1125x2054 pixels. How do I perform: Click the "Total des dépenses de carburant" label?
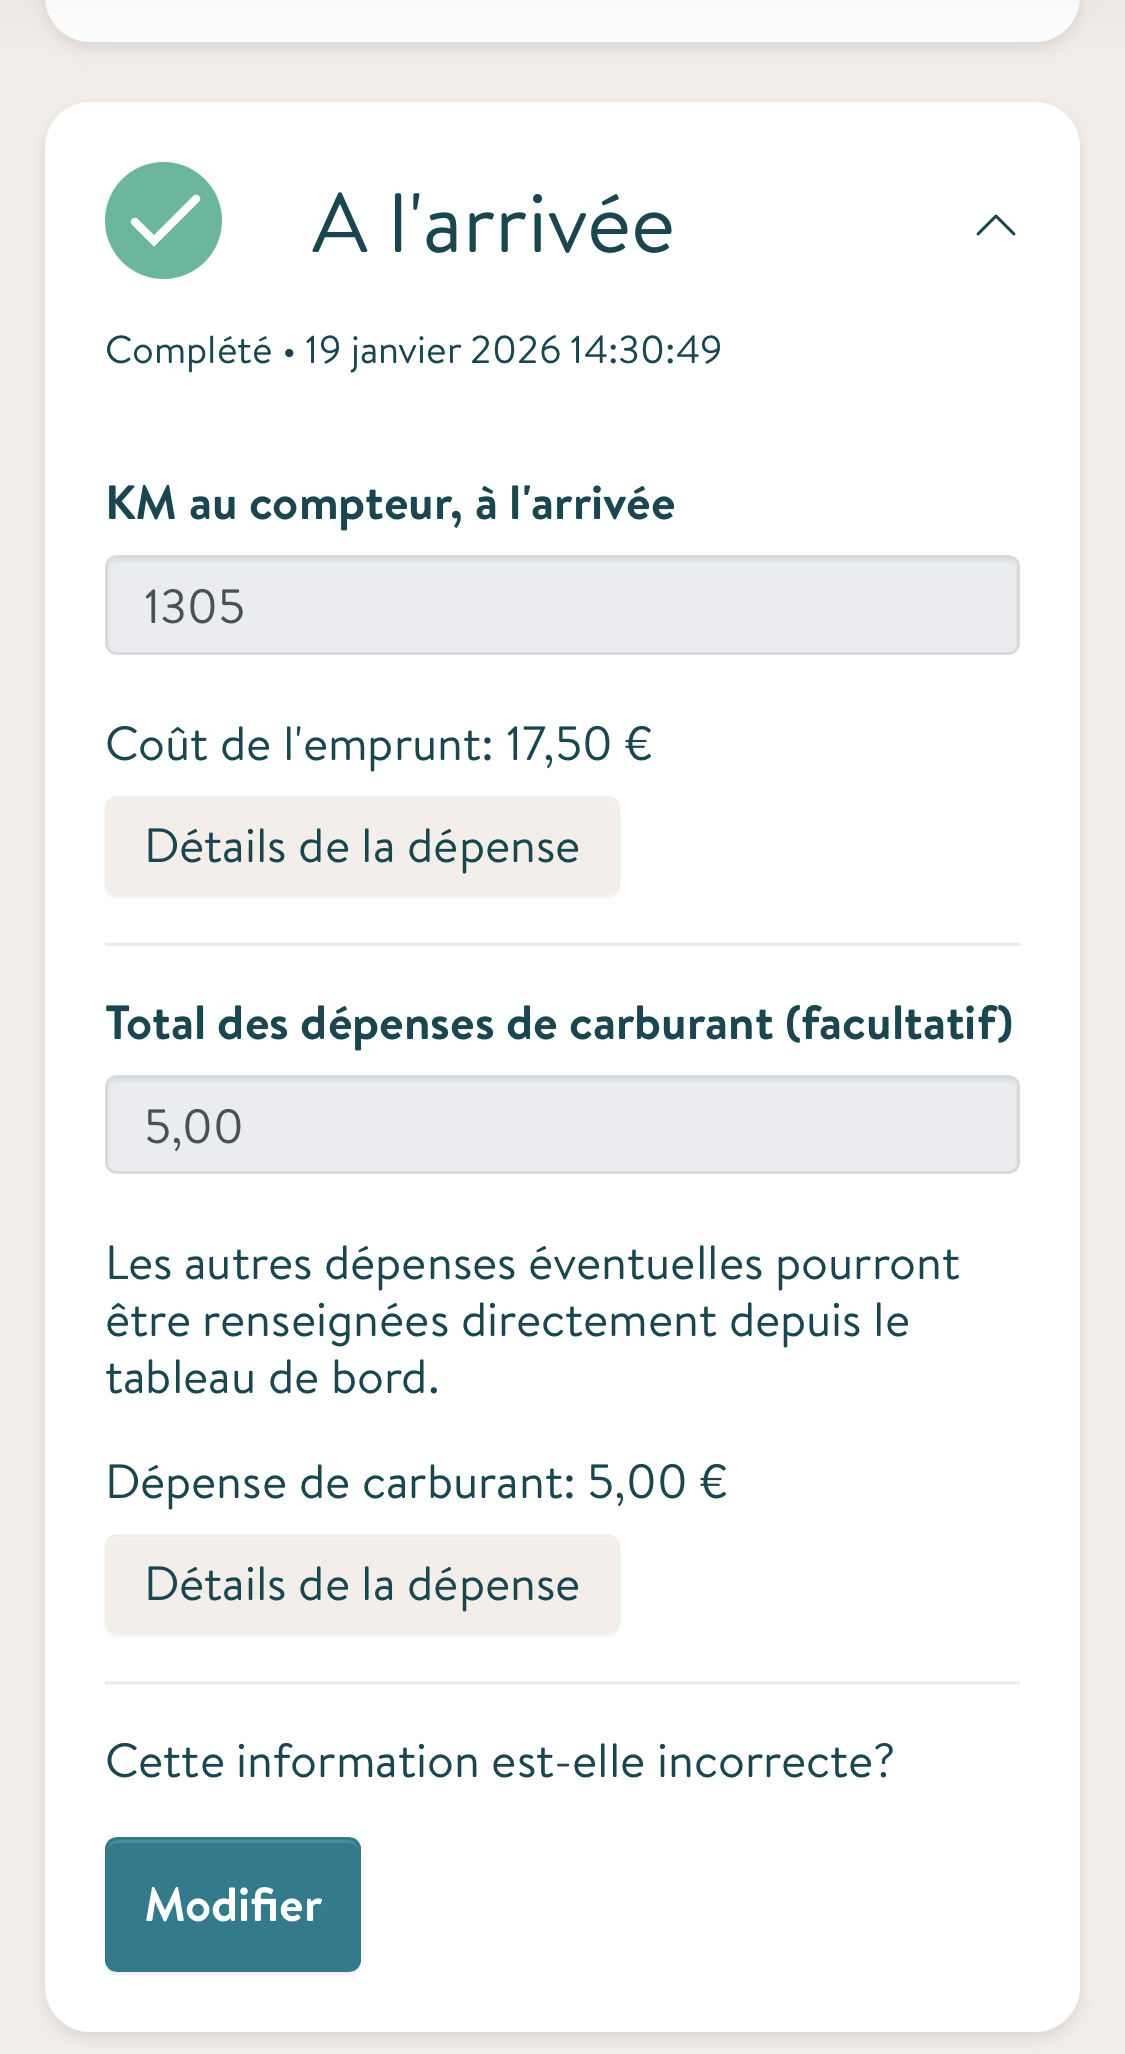440,1025
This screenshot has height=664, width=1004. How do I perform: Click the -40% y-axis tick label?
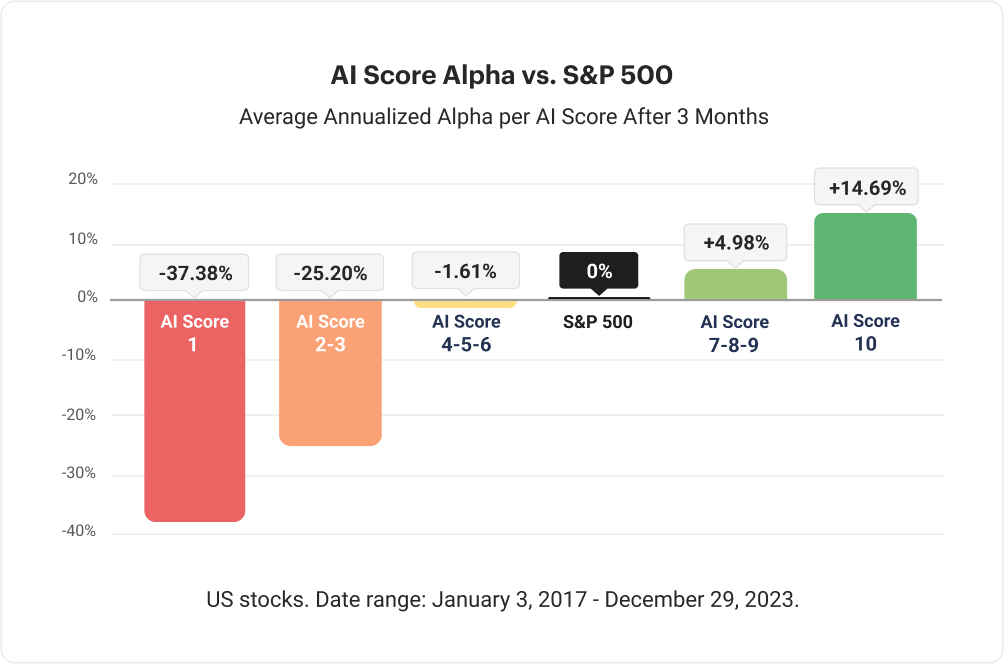[x=79, y=531]
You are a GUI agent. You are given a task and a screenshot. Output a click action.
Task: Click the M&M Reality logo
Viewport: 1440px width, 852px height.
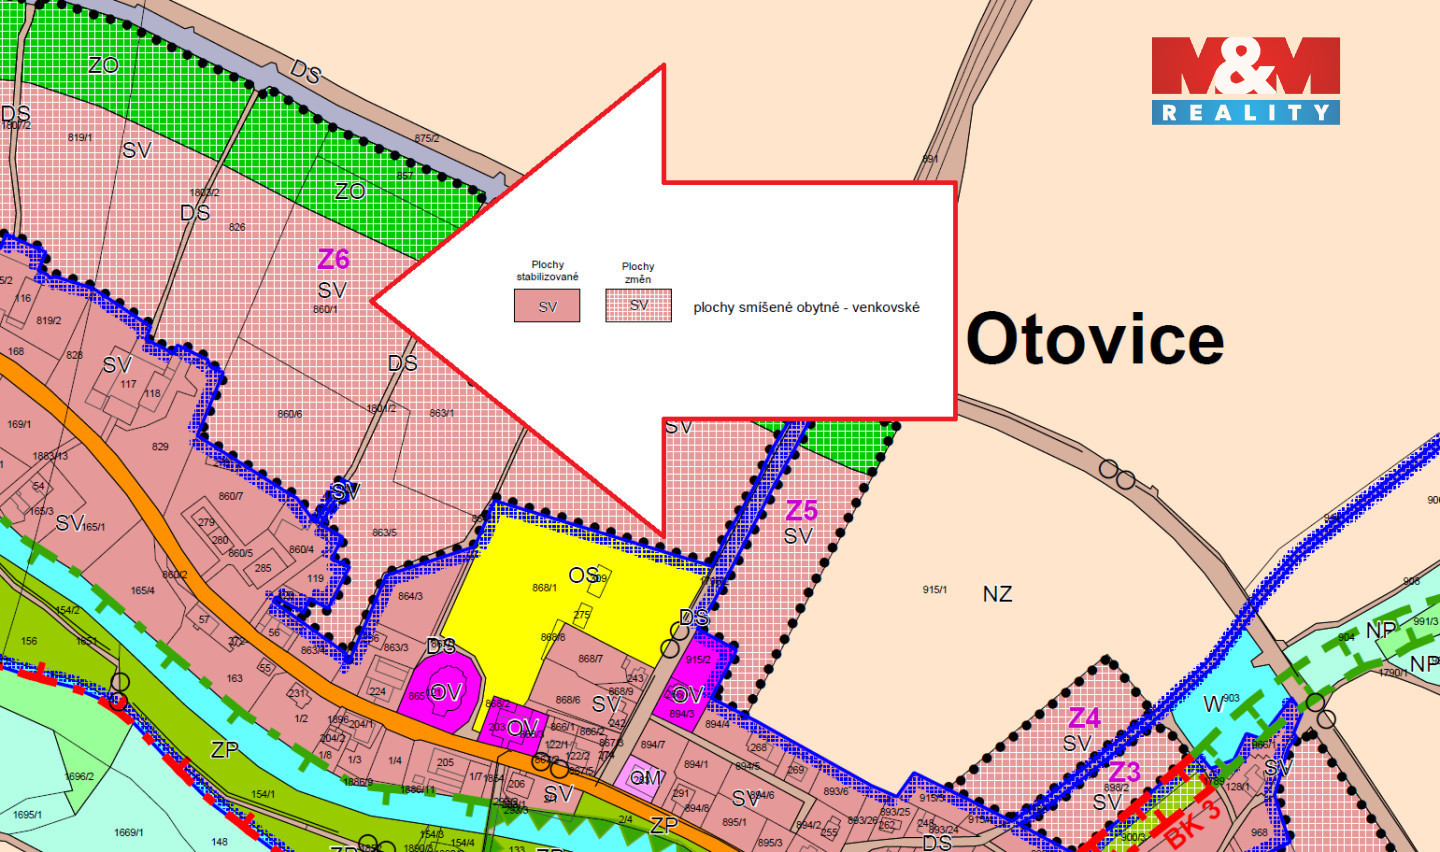(1245, 80)
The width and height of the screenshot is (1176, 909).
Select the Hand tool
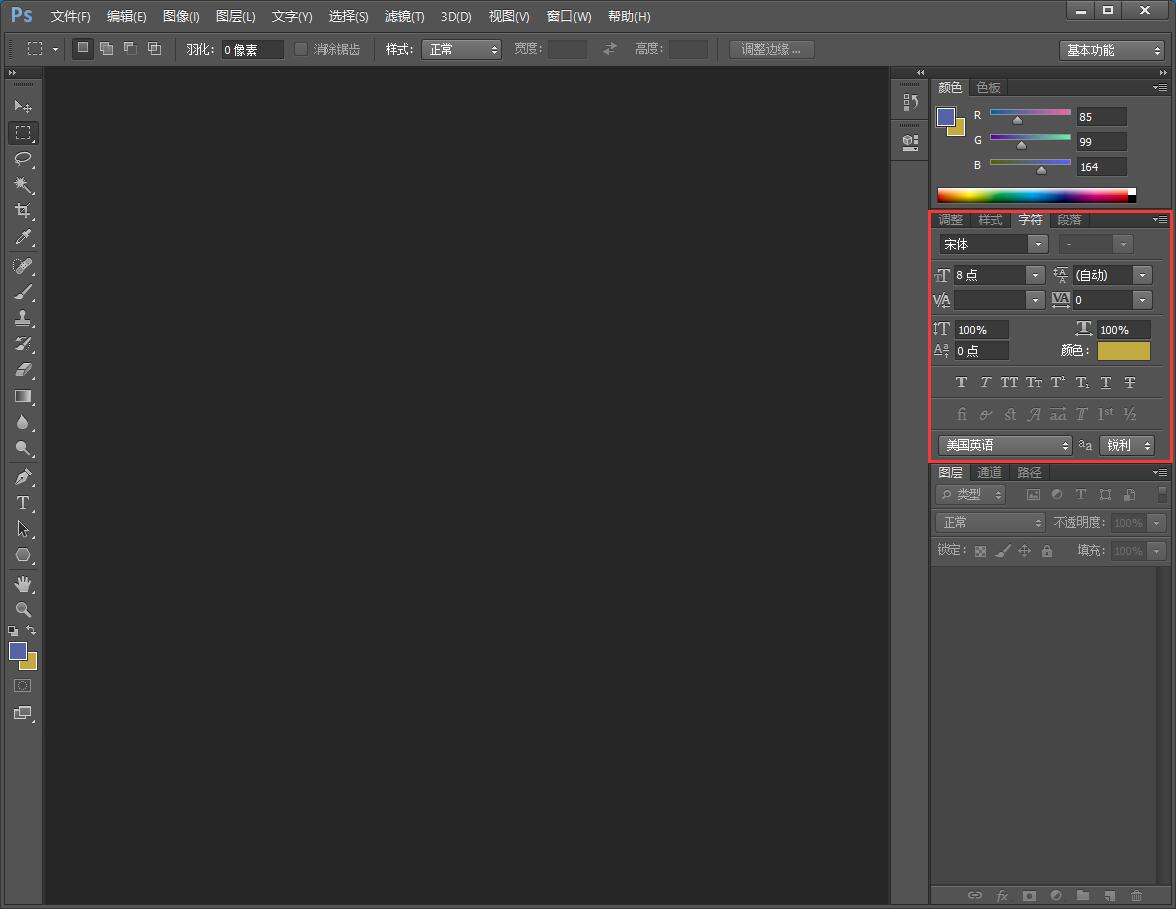(x=22, y=583)
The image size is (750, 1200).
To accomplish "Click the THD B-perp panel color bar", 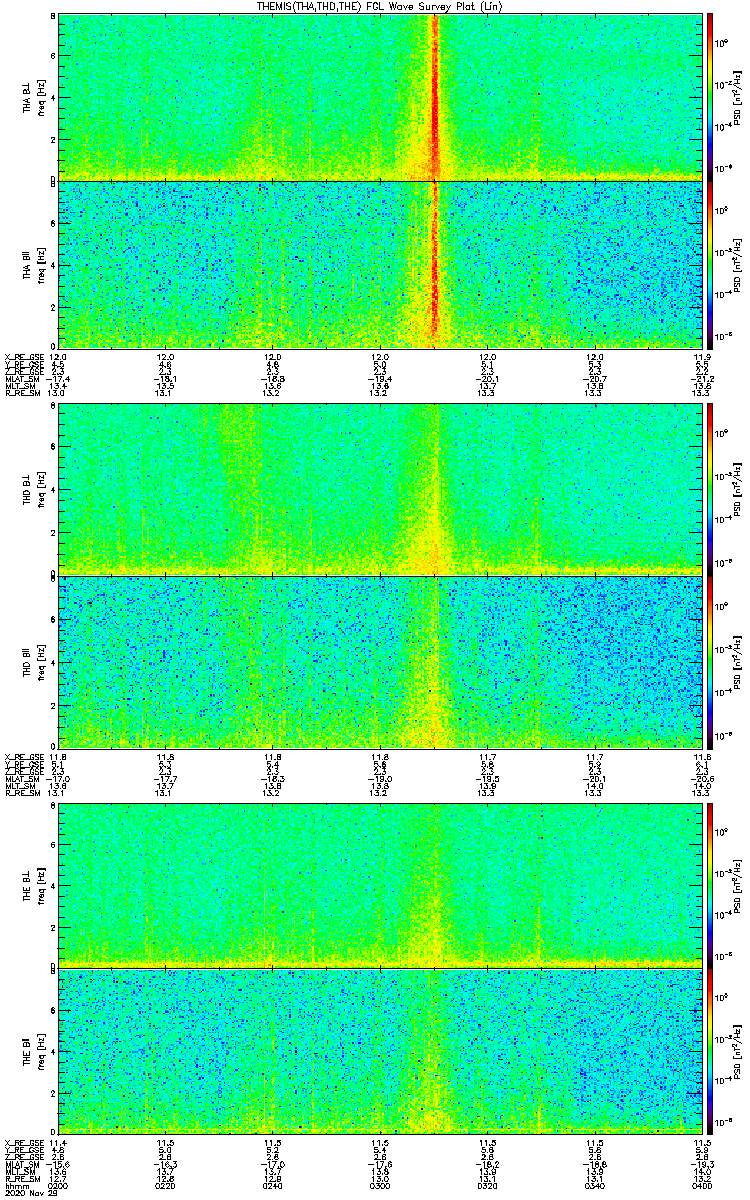I will 710,487.
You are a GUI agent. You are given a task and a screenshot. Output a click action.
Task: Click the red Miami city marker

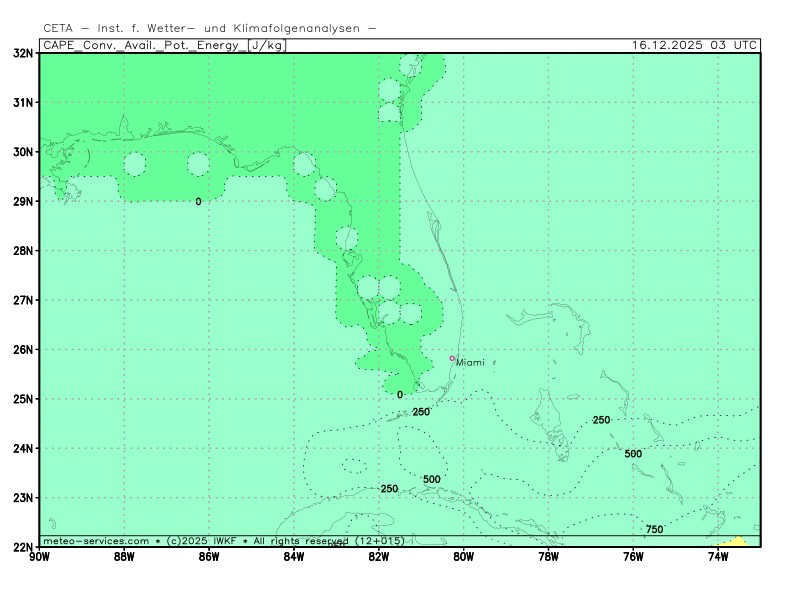[x=452, y=358]
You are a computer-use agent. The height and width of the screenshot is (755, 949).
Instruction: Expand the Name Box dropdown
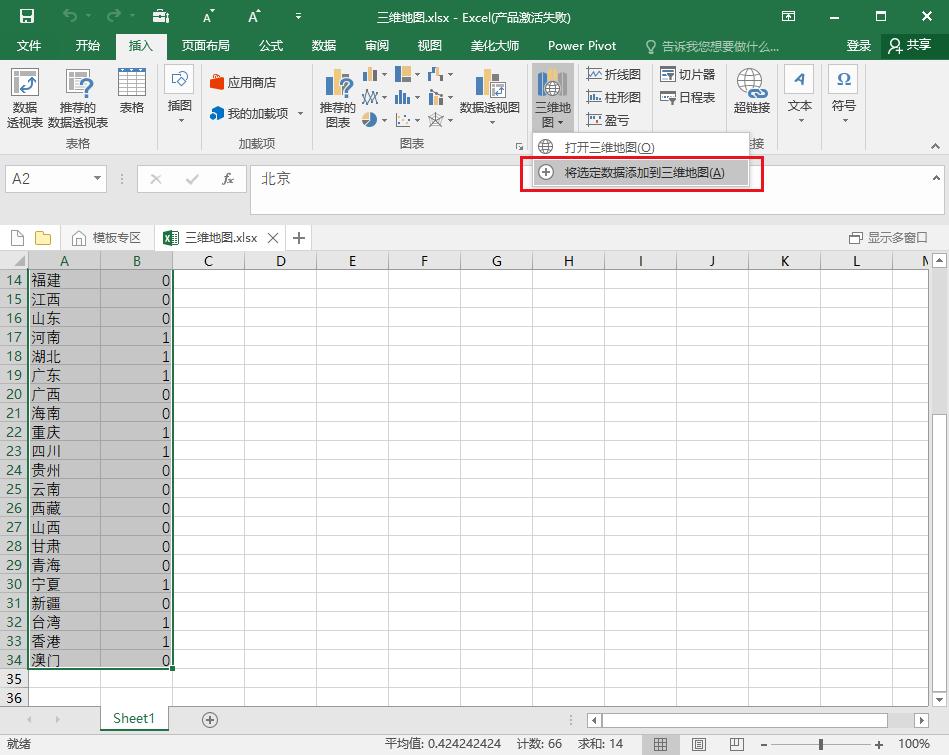pos(97,179)
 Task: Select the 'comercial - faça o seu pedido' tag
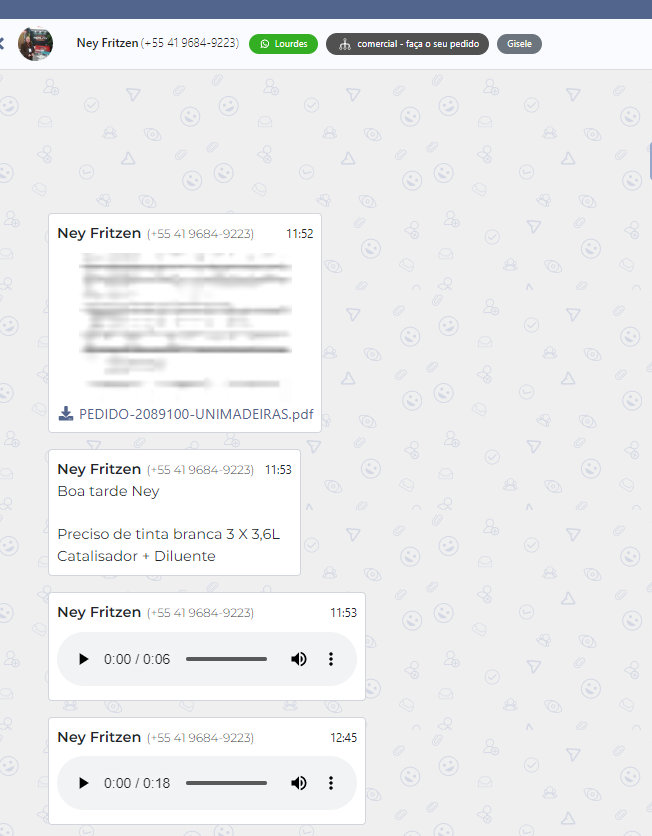point(407,44)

====================

Exercise details: Begin at the line containing "Instruction: Expand the Name Box dropdown" and write out every line to the end of the data exactly. Skip the pictures.

Worked solution:
Instruction: Expand the Name Box dropdown
pos(97,179)
 Task: Select the 'comercial - faça o seu pedido' tag
point(407,44)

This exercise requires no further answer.